**** Selected text ****
Weldon D. Nisly

The Emergence of the “Bridgefolk” Movement

July 12, 2002

Introduction

My roots are an Iowa farm in a Mennonite community not too unlike this monastic enclave and not too far south of here.  I am the pastor of Seattle Mennonite Church.

This place & this gathering is a four-fold fruition of an amazing dream for me, a dream long dreamed and fulfilled beyond my wildest imagination.  The “first fruit” of the dream was that last year from January to May, Marg and I were on sabbatical here at the Ecumenical Institute of St John’s Abbey.  This monastic community has become a wonderful spiritual home for me.  A “second fruit” has ripened in part due to our sabbatical here.  It is that we are here together in this first true Catholic Mennonite Bridging gathering.  I am awed and blessed by our presence together in this groundbreaking event.  I am deeply grateful for each one of you who is here in this “midwifing” moment as we await and attend to the birthing that God is setting before us.  It is gratifying to know that still others wanted to be with us in this time and place and hold us in prayer.   Earlier this week as I was on retreat here at the Abbey, I had the opportunity to meet another retreatant, Trappist Abbot Basil Pennington, who assured me of his support for this Bridging venture and of his prayers for us as we meet.  A “third fruit” of my dream is the presence of six other members of Seattle Mennonite Church here in this Bridging moment: Marg, Pat, Ann, Brenda, Marilyn, and Karen.  And there were still others from Seattle Mennonite Church who wanted to be here with us on this Bridging journey.  It is a transforming moment that we don’t yet know what all it means for our community of faith.  One thing I believe that it means for us at Seattle Mennonite Church is that never again can this Mennonite Catholic bridging journey be considered Weldon’s “oddity or odyssey” alone.  The “fourth fruit” of this dream is that this Saturday in the Evening Prayer of the Abbey, I will make my vow of Final Oblation as a Benedictine Oblate of St. John’s Abbey.  The sharing of this journey and dream is my introduction that points to the Bridging vision as it has unfolded thus far.
**** Extracted records ****
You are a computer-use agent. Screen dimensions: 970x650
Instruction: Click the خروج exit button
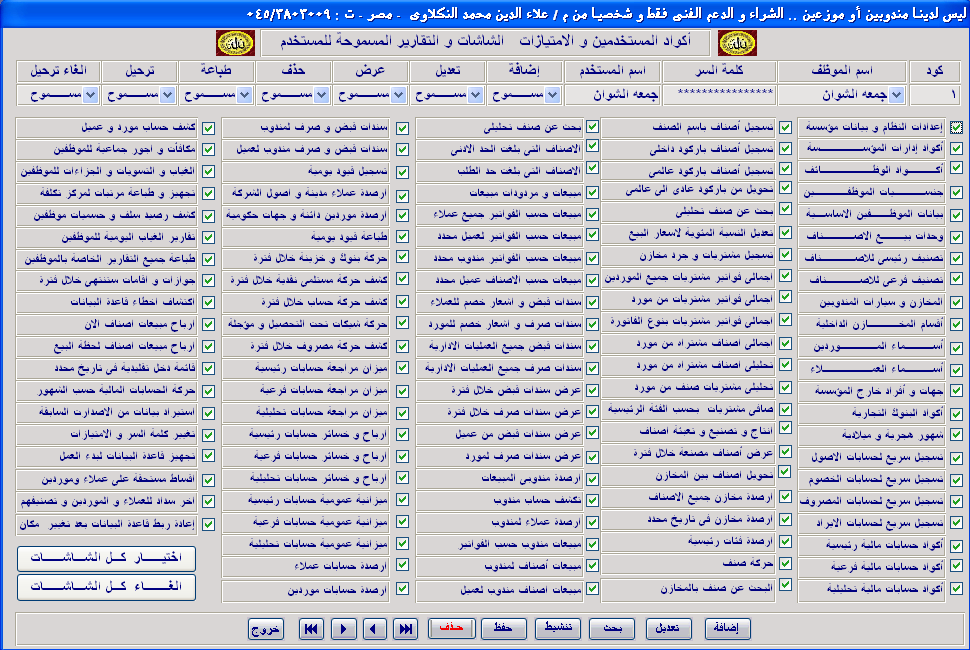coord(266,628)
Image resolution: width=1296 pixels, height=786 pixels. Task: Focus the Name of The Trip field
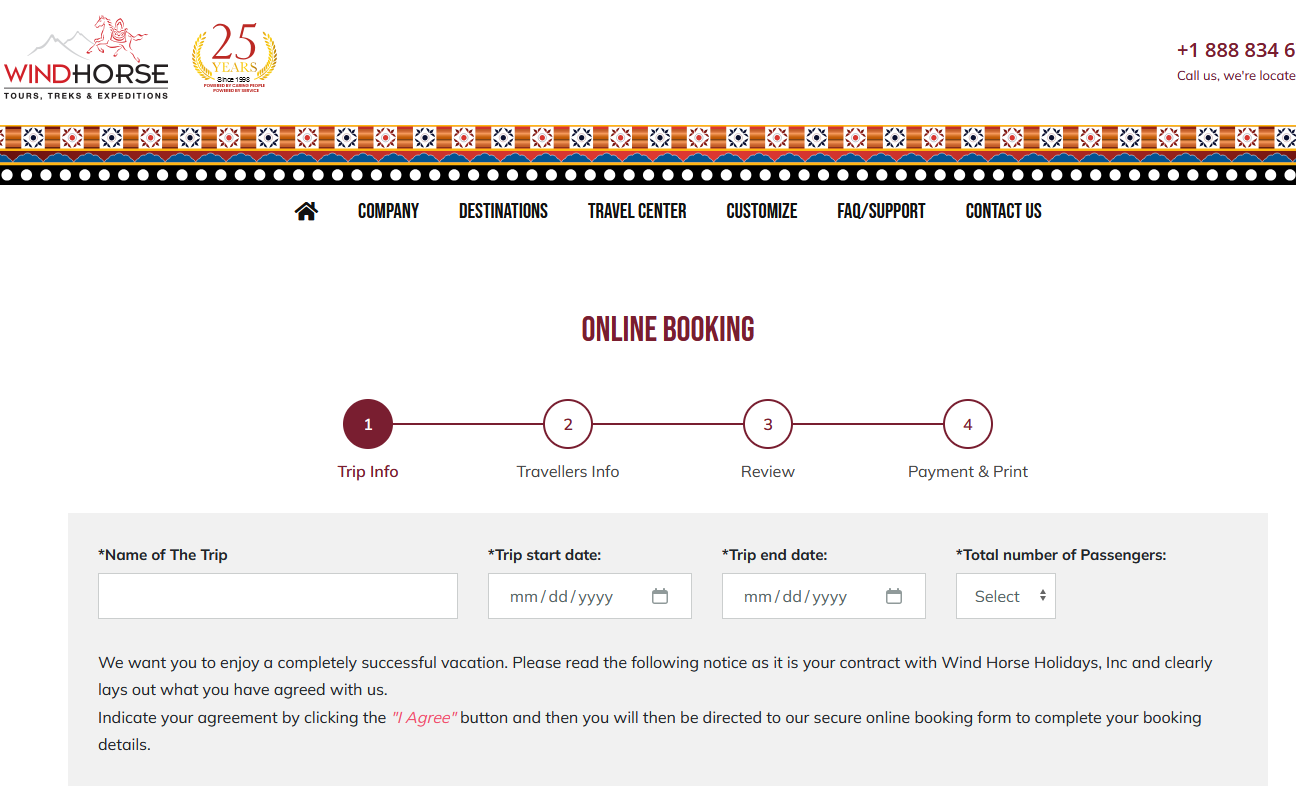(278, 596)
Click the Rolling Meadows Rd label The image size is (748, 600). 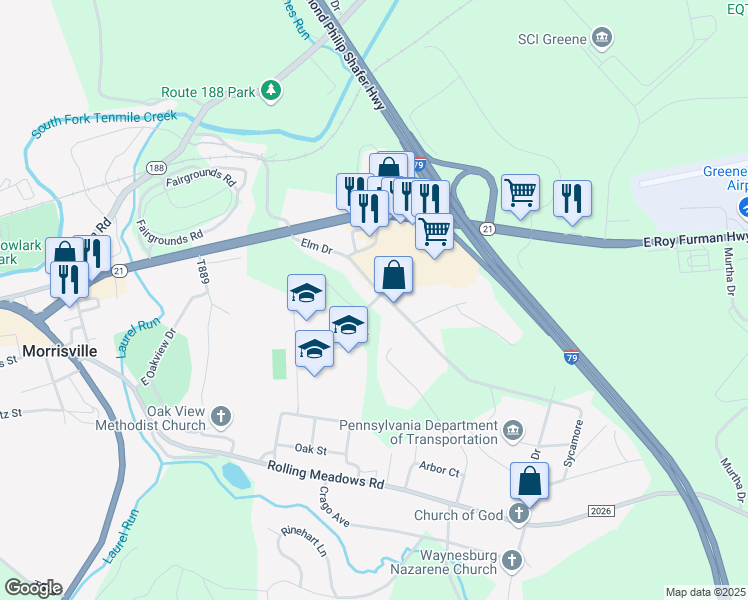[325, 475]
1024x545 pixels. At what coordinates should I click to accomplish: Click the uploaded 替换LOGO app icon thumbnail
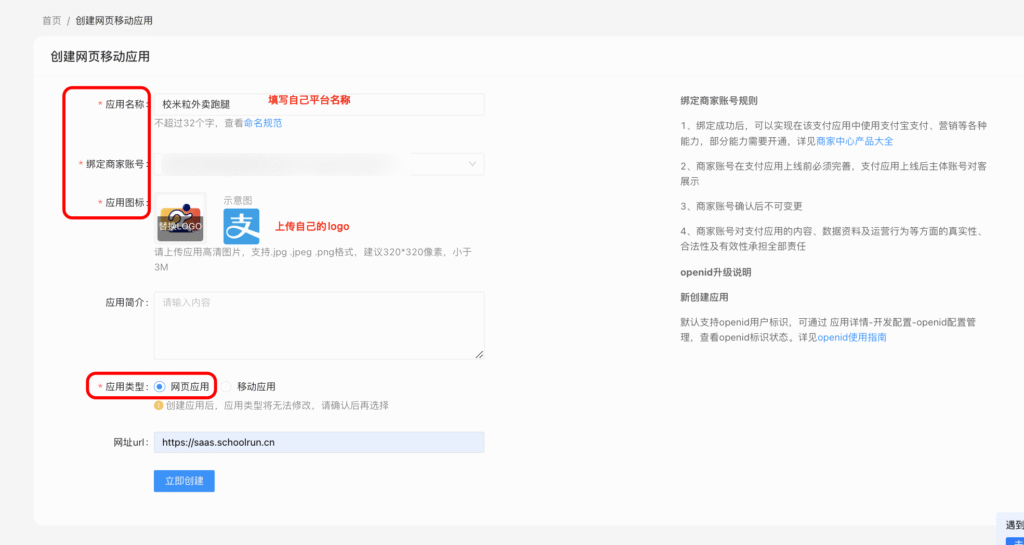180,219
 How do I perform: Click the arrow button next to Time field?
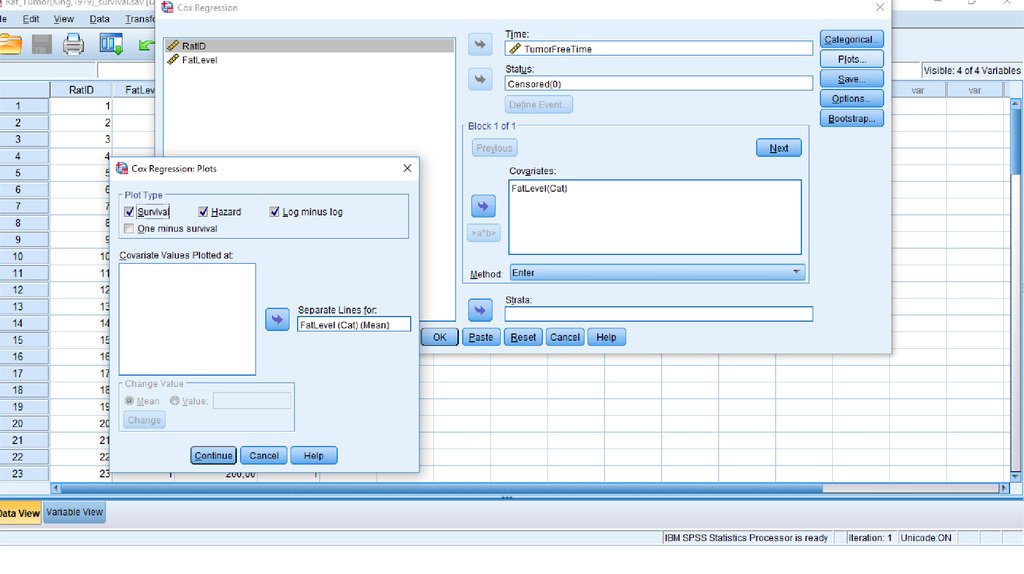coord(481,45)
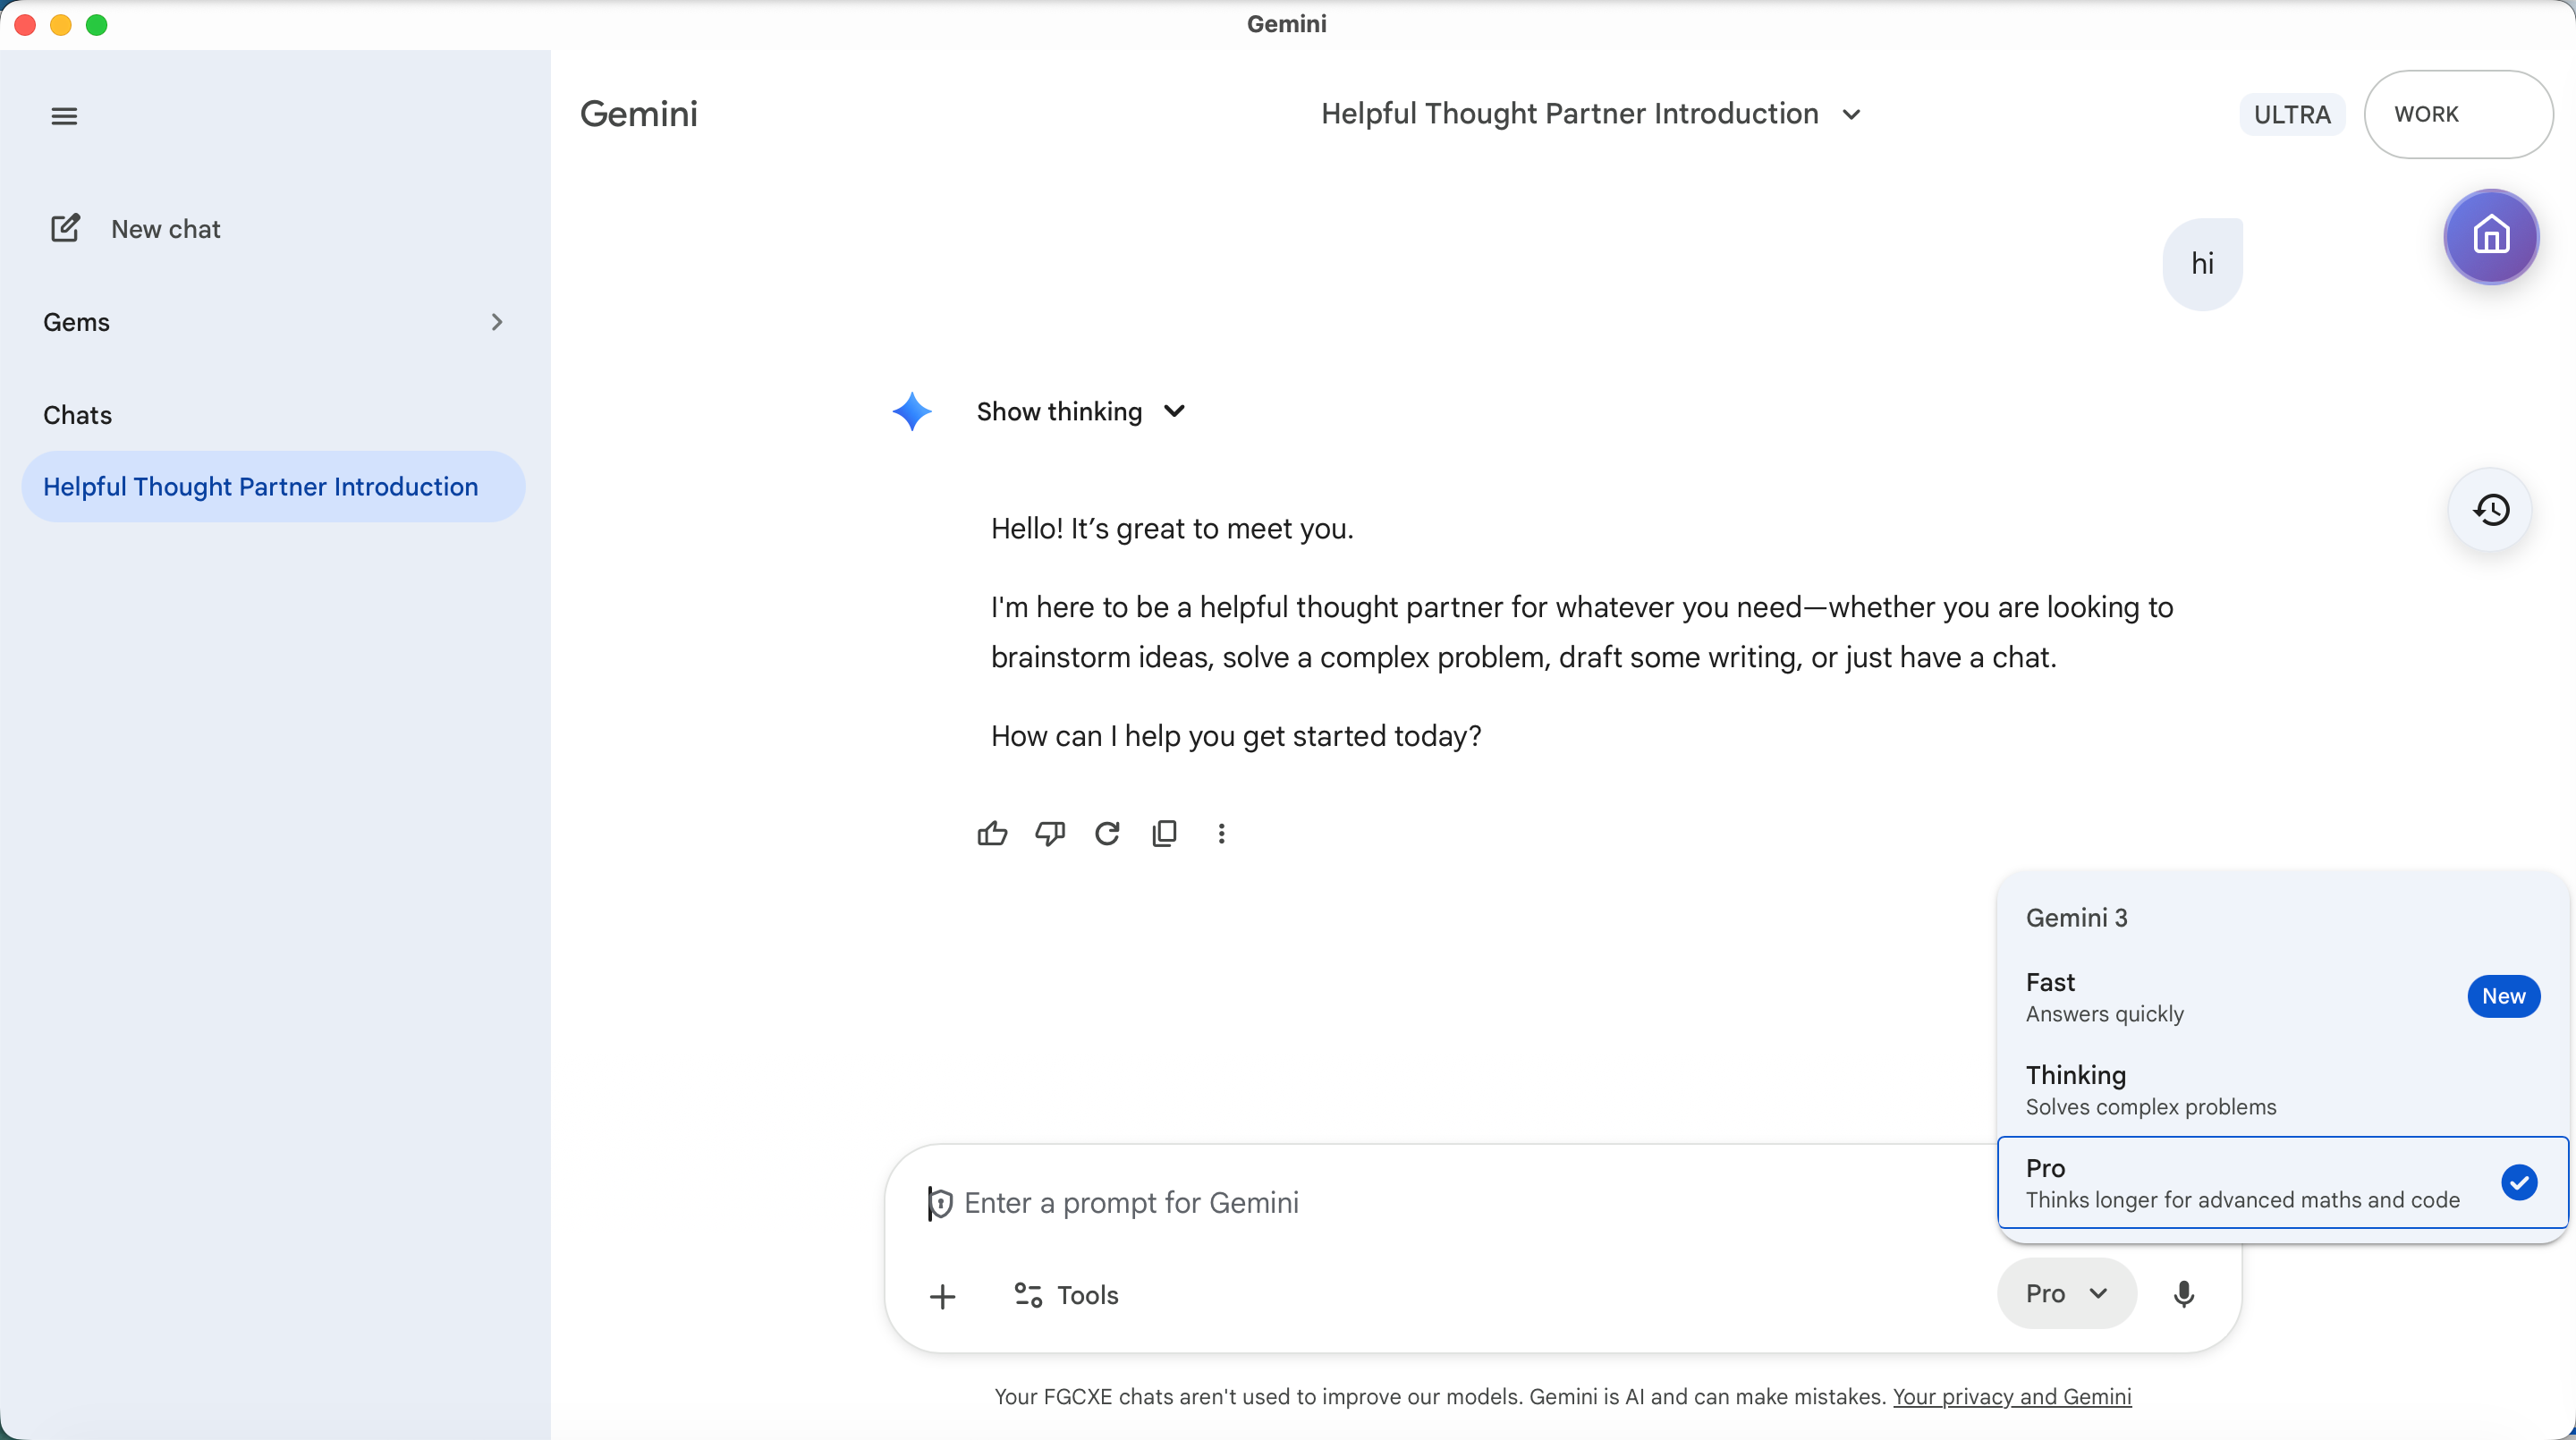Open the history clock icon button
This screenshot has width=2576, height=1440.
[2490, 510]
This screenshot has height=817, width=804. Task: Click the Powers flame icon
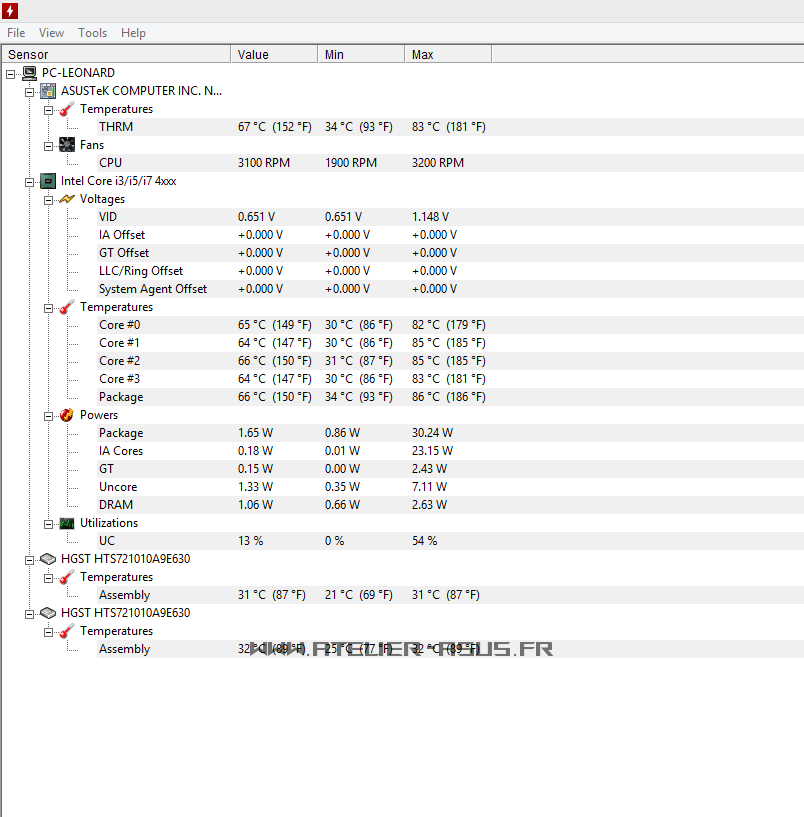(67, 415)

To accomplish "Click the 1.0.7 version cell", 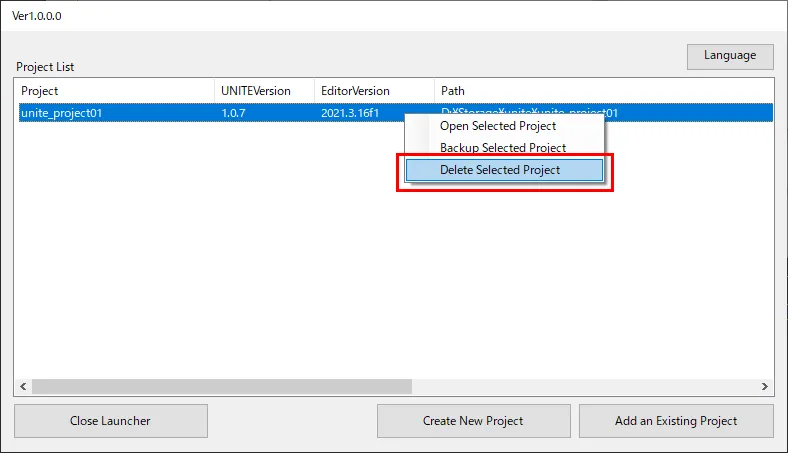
****
Things to do:
[1] List the six members of Seattle Mennonite Church whom the Bridgefolk talk names as present at the gathering.
[2] Reproduce the stretch of the Bridgefolk talk from "July 12, 2002" through "Seattle Mennonite Church." word for word.
The items above are not needed here.

Written answers:
[1] Marg, Pat, Ann, Brenda, Marilyn, Karen

[2]
July 12, 2002

Introduction

My roots are an Iowa farm in a Mennonite community not too unlike this monastic enclave and not too far south of here.  I am the pastor of Seattle Mennonite Church.